The City Planning Commission advanced the project because it met the city’s comprehensive plan. It also complies with Cedar Rapids’ subdivision ordinance because the planned infrastructure for water and sewer meets the city’s engineering design standards, DeKeyser said.
‘Nice place to live’
“Kestrel Heights will be a nice area to live in,” said Vicki Norris, co-owner of Greyhurst Enterprises. “We just feel like it’s going to really be a good thing for the neighborhood.”
Brian Norris, president of Greyhurst Enterprises, said he has communicated with neighbors and city staff to improve the development through 23 versions of the plan.
“We believe that everything has been done that the city has asked, that we have followed up on all the tasks since approval, and we are ready to move forward on the next stage of development,” he said.
Margaret Antonelli, who moved into a home on Otis Road SE from Marion shortly before the 2020 derecho, said the privacy of the southeast side was enticing. She feared having more nearby properties would disrupt that and asked for the council’s due diligence in considering the preliminary plat.
“This was the perfect house for us with the views, with the country living that we all love — everything that we wanted,” Antonelli said.
Antonelli also was concerned about the attempt to sell homes near Cargill’s rail yard on Stewart Road SE, which is slated to be operational by September though the project remains in litigation. She said she wanted transparent conversations with the city and developer, and for the city to be honest about the neighborhoods this will affect.
“Do we really want kids playing down by the rail yard and railroad?” Antonelli asked.
Heidi Horner, who appealed the planning commission’s decision on the subdivision, said the character of the neighborhood is nature and open space.
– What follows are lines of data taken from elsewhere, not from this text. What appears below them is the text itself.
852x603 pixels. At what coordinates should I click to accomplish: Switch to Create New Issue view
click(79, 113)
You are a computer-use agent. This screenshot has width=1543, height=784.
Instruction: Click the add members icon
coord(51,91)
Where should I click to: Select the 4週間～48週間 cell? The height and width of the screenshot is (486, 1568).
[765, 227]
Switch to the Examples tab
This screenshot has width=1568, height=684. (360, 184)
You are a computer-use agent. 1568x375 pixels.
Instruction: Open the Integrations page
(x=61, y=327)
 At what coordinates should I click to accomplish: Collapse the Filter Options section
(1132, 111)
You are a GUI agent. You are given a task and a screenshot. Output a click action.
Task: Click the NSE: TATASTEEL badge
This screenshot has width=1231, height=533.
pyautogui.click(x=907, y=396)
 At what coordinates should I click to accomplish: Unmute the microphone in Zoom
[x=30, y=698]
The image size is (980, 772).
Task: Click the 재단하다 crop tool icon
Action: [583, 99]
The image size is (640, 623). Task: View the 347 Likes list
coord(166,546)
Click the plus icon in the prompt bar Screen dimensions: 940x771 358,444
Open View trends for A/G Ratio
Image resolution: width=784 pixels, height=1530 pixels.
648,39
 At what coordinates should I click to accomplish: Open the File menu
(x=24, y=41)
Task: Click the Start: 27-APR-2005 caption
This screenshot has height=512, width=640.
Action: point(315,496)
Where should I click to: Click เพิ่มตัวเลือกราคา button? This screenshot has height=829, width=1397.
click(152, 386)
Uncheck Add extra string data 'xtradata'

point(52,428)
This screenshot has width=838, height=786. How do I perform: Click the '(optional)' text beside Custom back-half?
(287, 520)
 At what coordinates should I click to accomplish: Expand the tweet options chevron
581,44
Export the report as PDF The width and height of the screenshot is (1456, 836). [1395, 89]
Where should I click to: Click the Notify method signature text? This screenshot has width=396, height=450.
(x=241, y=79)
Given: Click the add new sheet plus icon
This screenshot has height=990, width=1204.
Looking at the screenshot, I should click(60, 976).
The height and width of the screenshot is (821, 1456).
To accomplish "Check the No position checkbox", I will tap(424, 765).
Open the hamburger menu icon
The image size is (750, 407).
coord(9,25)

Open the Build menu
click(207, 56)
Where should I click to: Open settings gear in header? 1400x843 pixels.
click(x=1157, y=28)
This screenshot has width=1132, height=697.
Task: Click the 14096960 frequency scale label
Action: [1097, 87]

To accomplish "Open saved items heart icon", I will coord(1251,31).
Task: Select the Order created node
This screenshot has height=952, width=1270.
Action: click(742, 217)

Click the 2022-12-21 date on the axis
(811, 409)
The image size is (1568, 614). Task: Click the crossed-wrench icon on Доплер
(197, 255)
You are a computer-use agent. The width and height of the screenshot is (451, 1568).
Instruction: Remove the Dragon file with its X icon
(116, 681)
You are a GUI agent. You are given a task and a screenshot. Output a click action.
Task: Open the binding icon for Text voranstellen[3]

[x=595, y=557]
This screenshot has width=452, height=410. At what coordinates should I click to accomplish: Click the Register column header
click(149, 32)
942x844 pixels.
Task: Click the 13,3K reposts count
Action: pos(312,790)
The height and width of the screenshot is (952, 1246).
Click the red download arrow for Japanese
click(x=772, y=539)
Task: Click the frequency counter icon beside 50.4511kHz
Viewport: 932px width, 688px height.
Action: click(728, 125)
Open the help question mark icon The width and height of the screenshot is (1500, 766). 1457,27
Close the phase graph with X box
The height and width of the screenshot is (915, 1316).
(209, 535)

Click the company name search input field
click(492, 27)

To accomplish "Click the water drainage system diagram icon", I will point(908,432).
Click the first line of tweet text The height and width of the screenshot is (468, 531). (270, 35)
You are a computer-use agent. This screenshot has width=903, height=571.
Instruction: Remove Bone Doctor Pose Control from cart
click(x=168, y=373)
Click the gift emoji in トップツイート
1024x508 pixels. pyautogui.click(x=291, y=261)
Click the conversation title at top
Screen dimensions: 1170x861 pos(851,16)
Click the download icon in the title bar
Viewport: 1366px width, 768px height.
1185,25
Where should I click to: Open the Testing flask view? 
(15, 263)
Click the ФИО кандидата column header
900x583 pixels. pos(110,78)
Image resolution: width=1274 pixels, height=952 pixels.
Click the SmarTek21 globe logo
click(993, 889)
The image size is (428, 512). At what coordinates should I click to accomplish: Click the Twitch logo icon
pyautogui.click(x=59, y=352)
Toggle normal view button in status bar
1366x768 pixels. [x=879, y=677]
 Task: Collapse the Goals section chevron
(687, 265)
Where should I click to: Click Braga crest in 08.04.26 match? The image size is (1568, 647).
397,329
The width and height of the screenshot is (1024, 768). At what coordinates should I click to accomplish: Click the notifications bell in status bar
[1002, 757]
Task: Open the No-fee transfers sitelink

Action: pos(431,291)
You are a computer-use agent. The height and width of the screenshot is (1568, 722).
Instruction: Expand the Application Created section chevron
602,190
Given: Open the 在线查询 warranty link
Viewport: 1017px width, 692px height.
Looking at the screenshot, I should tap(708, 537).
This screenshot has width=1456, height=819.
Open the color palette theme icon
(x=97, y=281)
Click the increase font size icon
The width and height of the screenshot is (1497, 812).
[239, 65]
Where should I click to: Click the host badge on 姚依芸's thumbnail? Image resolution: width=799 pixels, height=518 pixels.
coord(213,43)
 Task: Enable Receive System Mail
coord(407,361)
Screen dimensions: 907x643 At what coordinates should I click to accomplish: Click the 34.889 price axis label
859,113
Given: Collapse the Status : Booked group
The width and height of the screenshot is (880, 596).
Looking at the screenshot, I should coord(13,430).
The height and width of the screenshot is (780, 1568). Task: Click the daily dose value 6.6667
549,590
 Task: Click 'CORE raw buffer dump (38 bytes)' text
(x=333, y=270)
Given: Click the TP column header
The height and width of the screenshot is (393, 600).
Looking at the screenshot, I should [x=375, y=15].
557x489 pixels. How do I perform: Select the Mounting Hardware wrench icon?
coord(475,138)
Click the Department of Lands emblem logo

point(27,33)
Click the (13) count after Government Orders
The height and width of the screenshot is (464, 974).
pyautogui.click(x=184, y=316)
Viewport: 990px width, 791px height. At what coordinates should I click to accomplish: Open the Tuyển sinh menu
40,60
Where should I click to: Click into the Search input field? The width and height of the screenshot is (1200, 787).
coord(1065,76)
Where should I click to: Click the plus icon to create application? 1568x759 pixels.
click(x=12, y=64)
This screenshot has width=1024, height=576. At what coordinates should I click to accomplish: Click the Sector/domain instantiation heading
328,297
Her main argument was that the development violated the city’s comprehensive plan and said this area was not part of the growth plan and lacks key infrastructure to support residential development.
“This specific project has snowballed from the original concept of a handful of nice large lots in a park into an absolute mess of tiny little lots crammed together so that the developer can afford the required infrastructure,” Horner said.
DeKeyser said amenities and services such as trails or transit access are based on existing and planned needs, but a development usually precedes those things, so a lack of services in the existing area would not be grounds to disqualify the development.
Council member Ashley Vanorny said the city’s annual Maxwell housing study, which shows the demand for various types of housing in Cedar Rapids, demonstrates the need for single-family houses like the ones planned for Kestrel Heights.
A May draft copy of the study, presented recently to the council’s Development Committee, shows demand for 1,596 single-family homes through 2030.
Vanorny said residents need to be prepared for their neighborhoods to change as surrounding areas grow.
“When we have these things available, we have to realize that just because it’s what it is now doesn’t mean that we can promise you that, or unless you own that land that you get to keep it that way,” Vanorny said.
Mayor Tiffany O’Donnell agreed the city needs the addition to its housing stock.
“We’d like to have housing, though not at the peril of other neighbors, so everything we can do to mitigate disruption is appreciated,” she told DeKeyser.